Industry perspective
While performing our research to identify the free and open-source tools and resources cybersecurity stakeholders might find helpful, we reached out to some industry specialists for their perspective. Some challenged the assumption that resource-constrained teams want more software to implement. For any of these tools and resources, organizations need people and time to get them implemented and working correctly. From their perspective, the real cost-saver is AI.
They explained that providing AI with enough context on the problem to be solved and feeding it the right data allows users to ask better questions about how to move forward. The more transparent and detailed the prompt, the more useful and aligned the AI’s output can be.
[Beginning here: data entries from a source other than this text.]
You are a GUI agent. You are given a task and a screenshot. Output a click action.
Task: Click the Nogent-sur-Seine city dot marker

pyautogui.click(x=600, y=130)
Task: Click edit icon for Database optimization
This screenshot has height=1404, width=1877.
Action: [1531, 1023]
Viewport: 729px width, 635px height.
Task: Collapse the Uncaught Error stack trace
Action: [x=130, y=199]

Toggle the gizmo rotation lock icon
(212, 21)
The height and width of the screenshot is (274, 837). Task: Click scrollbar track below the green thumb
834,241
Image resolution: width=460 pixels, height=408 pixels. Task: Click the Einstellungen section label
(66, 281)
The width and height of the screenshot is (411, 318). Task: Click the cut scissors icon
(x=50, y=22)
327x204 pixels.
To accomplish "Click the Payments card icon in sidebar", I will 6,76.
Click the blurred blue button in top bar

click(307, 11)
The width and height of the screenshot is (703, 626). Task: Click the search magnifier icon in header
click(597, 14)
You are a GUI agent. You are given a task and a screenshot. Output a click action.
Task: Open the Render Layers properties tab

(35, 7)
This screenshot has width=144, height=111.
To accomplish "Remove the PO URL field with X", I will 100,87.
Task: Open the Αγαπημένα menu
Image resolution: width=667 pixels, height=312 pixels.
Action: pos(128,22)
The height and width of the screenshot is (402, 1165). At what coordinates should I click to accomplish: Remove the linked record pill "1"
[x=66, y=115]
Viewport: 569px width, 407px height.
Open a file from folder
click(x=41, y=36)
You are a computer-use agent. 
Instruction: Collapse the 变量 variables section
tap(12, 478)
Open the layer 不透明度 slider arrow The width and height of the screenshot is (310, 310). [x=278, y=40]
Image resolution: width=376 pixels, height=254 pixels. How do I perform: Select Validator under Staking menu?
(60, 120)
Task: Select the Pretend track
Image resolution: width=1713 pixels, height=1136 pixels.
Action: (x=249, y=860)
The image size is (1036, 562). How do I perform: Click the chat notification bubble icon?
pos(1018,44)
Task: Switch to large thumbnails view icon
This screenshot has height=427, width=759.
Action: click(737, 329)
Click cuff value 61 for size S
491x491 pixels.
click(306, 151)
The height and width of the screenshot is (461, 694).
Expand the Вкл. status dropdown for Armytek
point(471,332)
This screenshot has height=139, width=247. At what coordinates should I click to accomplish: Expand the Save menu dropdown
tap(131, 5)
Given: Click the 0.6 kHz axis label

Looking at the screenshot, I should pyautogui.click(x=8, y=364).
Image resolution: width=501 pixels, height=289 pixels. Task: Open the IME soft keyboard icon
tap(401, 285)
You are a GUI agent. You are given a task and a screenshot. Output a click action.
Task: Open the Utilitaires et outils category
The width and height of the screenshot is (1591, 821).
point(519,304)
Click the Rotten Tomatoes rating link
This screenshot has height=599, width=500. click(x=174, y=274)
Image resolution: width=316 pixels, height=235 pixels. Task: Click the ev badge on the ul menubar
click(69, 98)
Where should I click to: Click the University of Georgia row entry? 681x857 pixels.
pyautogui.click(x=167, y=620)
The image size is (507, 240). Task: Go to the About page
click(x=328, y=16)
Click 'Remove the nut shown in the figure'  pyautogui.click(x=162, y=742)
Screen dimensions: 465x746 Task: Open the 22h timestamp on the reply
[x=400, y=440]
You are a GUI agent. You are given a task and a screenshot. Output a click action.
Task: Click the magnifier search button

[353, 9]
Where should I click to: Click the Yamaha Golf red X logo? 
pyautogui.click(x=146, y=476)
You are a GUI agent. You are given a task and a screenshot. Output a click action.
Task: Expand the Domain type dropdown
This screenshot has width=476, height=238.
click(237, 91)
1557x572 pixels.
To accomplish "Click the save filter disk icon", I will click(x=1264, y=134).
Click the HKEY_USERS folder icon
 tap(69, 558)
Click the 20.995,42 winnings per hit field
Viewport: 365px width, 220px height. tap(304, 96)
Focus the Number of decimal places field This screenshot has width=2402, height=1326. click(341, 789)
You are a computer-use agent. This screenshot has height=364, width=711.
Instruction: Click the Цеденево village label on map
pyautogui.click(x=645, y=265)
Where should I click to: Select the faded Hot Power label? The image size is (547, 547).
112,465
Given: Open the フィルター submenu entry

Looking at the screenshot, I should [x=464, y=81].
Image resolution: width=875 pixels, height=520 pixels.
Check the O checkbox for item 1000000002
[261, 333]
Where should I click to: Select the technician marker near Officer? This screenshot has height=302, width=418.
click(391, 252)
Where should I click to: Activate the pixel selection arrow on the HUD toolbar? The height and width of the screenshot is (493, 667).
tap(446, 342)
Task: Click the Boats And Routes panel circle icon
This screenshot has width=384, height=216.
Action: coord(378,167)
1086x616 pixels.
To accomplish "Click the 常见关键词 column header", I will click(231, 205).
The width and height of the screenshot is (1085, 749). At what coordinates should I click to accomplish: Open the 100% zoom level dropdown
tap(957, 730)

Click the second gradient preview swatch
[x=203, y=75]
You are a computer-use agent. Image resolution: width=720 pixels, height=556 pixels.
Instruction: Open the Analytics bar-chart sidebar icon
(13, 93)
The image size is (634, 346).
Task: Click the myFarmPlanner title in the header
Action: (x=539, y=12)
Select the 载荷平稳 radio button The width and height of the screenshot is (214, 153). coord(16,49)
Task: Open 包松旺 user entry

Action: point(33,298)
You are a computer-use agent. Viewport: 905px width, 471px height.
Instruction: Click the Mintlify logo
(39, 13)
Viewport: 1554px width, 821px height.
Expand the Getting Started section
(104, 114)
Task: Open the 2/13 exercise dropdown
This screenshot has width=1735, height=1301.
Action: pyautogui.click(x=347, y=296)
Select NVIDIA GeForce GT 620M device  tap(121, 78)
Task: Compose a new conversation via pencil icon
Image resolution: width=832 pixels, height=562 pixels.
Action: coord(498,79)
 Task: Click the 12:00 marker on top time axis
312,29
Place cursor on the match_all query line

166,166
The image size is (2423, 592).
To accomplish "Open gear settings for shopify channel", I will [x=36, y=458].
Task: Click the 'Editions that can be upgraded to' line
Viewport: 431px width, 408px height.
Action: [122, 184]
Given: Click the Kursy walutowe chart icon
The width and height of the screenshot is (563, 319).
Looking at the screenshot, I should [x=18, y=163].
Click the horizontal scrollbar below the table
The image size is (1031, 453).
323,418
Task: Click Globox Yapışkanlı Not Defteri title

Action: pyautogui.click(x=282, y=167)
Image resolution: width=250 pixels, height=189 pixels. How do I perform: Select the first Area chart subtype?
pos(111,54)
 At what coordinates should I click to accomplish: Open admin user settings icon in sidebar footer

Using AI as a thought partner instead of a thought leader helps teams generate ideas and refine direction and maintains valuable human input.
Following are examples of how cybersecurity teams can effectively use AI:
- Describing issues with current security tooling and asking for detailed troubleshooting steps as well as configuration enhancements
- Describing tedious repeatable processes and requesting code solutions to automate those tasks
- Providing cybersecurity initiatives and asking the AI to summarize a business case to share with the executive team
- Providing contracts and amendments and asking the AI to summarize and flag any pertinent contract sections on IT and security
- Providing network diagrams and configurations and asking the AI to recommend network architecture design and additional controls
AI is a transformational tool, and since cybersecurity adversaries are already using it, it’s only logical that cybersecurity teams do the same to stay ahead.
No budget, no problem
Being put in a position to support an organization’s cybersecurity program with limited budget and resources is never easy. However, by taking advantage of free, community-built tools and resources, security teams can still shore up cybersecurity gaps and continue to build their maturity. Furthermore, by leaning into AI and using it strategically, underresourced cybersecurity teams can force-multiply and get more done with less.